In the spin-off, record holders of Series A, Series B and Series C common stock would receive one-fourth of a share of the corresponding series of Liberty Broadband common stock for each share of common stock held by them as of the record date for the spin-off, with cash in lieu of fractional shares. In addition, stockholders will also receive a subscription right to acquire one share of Series C Liberty Broadband common stock for every five shares of Liberty Broadband common stock they receive in the spin-off.

The subscription rights are being issued to raise capital for general corporate purposes of Liberty Broadband and will enable the holders to acquire shares of Series C Liberty Broadband common stock at a 20% discount to the 20-trading day volume weighted average trading price of the Series C Liberty Broadband common stock following the completion of the spin-off.

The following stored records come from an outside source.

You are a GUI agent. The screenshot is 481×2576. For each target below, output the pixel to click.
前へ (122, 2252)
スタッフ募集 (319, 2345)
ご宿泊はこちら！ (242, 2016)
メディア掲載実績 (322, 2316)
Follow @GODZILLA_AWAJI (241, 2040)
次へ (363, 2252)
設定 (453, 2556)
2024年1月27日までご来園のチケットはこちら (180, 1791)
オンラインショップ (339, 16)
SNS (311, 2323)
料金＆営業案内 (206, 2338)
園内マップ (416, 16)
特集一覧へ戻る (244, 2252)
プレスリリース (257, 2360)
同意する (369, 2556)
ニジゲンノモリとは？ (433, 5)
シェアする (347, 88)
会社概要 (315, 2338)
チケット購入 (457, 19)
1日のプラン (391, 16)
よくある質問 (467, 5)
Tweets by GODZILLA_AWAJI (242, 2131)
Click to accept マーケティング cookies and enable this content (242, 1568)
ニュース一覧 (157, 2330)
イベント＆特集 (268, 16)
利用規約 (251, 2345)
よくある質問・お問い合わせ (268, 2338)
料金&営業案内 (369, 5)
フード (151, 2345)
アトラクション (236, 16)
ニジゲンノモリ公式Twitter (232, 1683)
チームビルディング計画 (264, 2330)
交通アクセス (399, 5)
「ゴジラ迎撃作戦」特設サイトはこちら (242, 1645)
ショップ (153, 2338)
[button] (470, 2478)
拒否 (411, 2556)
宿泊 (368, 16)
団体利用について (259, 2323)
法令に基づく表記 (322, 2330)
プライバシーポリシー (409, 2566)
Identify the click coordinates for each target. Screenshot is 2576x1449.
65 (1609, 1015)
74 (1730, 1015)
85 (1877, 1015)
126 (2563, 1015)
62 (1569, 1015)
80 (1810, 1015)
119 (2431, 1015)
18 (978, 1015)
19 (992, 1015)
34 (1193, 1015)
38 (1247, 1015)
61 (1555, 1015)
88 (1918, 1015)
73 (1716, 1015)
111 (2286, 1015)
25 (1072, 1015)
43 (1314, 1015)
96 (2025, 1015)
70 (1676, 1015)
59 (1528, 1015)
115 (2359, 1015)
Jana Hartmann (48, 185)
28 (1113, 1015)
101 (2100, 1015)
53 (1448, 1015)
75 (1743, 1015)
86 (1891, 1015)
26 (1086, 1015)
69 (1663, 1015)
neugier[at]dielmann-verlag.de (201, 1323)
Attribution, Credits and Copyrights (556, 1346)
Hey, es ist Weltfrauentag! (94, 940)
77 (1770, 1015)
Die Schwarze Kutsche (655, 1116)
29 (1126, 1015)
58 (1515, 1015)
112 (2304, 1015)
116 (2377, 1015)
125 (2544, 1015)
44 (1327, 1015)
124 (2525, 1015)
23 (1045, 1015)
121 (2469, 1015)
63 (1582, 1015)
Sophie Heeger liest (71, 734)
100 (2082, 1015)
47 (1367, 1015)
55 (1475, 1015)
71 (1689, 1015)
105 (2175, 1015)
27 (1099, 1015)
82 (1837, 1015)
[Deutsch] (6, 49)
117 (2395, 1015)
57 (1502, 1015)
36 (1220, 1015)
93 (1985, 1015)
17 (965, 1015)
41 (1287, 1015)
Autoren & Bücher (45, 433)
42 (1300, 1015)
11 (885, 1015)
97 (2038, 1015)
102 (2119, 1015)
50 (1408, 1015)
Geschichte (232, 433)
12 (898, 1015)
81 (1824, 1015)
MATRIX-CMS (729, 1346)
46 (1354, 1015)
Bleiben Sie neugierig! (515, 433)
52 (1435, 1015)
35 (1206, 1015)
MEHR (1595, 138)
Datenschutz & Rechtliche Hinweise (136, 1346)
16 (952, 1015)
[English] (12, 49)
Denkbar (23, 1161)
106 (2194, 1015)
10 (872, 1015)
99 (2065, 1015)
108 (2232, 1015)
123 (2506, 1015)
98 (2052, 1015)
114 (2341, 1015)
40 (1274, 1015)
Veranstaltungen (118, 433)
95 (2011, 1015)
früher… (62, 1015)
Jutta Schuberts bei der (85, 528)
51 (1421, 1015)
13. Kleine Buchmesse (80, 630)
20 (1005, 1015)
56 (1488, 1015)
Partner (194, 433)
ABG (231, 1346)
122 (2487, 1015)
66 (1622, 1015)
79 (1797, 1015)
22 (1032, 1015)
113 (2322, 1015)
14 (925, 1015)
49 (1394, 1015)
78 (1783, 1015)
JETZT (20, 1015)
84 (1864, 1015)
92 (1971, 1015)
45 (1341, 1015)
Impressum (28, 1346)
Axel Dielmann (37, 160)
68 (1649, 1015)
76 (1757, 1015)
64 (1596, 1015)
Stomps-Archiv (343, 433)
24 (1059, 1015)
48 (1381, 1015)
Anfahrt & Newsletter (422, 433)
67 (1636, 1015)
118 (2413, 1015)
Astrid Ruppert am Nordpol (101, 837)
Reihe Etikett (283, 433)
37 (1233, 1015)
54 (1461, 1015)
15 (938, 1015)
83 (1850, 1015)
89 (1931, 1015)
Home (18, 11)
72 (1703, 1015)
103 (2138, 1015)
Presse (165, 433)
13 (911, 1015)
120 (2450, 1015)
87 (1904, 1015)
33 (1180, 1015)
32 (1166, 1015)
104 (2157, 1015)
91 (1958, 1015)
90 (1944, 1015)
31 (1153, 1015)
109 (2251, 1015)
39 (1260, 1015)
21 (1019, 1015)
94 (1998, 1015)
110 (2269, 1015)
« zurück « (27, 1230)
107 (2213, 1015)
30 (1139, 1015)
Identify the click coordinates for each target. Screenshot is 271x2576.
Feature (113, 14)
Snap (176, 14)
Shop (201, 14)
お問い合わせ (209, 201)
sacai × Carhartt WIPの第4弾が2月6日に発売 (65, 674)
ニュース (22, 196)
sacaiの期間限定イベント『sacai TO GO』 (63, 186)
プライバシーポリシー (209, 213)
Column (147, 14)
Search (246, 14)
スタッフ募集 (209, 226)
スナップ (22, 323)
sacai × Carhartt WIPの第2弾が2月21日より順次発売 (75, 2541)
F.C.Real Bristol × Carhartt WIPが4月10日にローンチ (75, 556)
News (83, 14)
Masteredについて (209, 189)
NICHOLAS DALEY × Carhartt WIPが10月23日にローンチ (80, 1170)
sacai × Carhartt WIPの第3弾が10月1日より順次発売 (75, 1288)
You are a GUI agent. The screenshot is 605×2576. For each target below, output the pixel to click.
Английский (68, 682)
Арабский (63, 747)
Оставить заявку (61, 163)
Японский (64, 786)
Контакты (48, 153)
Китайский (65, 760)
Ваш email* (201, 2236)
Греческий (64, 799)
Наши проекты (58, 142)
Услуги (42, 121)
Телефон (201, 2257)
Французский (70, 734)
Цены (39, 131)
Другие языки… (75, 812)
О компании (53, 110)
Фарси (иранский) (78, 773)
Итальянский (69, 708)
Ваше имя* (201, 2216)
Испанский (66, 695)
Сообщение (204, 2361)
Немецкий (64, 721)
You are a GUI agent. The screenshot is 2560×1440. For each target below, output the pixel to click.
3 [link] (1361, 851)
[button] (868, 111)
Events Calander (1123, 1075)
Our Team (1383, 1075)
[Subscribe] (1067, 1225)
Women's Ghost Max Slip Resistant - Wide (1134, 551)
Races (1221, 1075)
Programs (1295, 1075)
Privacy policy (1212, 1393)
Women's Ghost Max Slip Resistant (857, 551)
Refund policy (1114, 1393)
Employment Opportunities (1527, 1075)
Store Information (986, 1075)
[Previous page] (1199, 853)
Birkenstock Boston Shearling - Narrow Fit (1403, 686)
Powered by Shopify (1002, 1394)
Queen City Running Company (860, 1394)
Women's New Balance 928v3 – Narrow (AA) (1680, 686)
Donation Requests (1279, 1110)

The company said it expects the subscription rights to become publicly traded once the exercise price has been established and the rights offering to expire forty trading days following the completion of the spin-off.

The spin-off and rights offering are intended to be tax-free to stockholders of Liberty Media and the completion of the spin-off and commencement of the rights offering will be subject to various conditions, including the receipt of an opinion of tax counsel. Subject to the satisfaction of these conditions, the completion of the spin-off and the commencement of the rights offering is expected to occur in the second half of 2014.

As for its first quarter performance, Liberty Media's revenue increased $222 million to $1 billion, compared to its first quarter a year ago. Net income was $155 million, a little more than a year ago. The company’s revenue and income bowed up and back down during the course of the year; Liberty Media’s 2014 first quarter was a return to year-ago levels.